** begin Exercise materials **

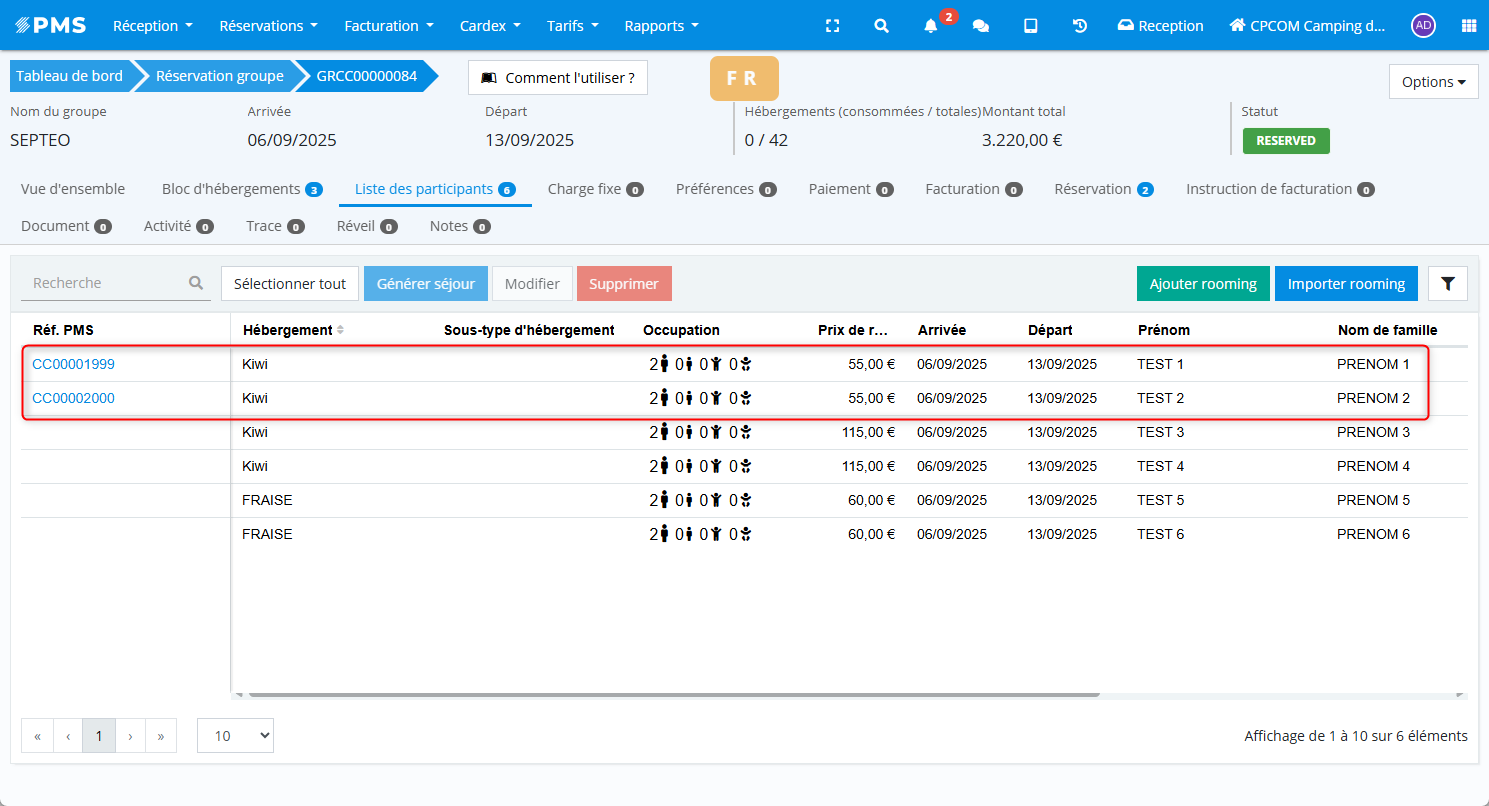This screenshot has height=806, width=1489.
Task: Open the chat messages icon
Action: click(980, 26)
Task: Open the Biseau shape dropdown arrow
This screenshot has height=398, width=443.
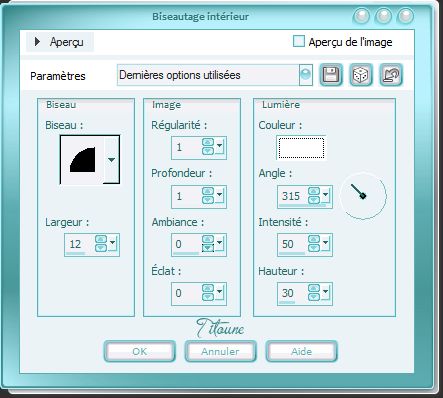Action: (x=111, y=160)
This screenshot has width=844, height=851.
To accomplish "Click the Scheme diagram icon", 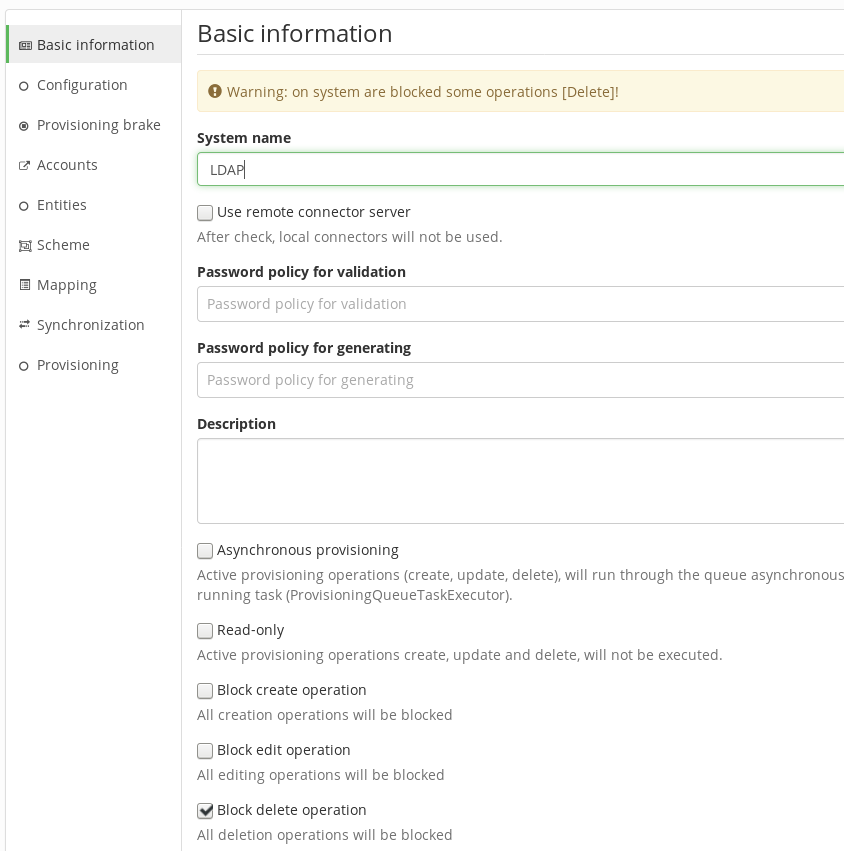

** end Exercise materials **

Goal of the exercise |
Turn the lines of the material above into a numbered list, omitting any blank lines. Leave the pictures out of your answer.

Answer for the task |
1. This screenshot has height=806, width=1489.
2. Task: Open the chat messages icon
3. Action: click(980, 26)
4. Task: Open the Biseau shape dropdown arrow
5. This screenshot has height=398, width=443.
6. Action: (x=111, y=160)
7. This screenshot has width=844, height=851.
8. To accomplish "Click the Scheme diagram icon", 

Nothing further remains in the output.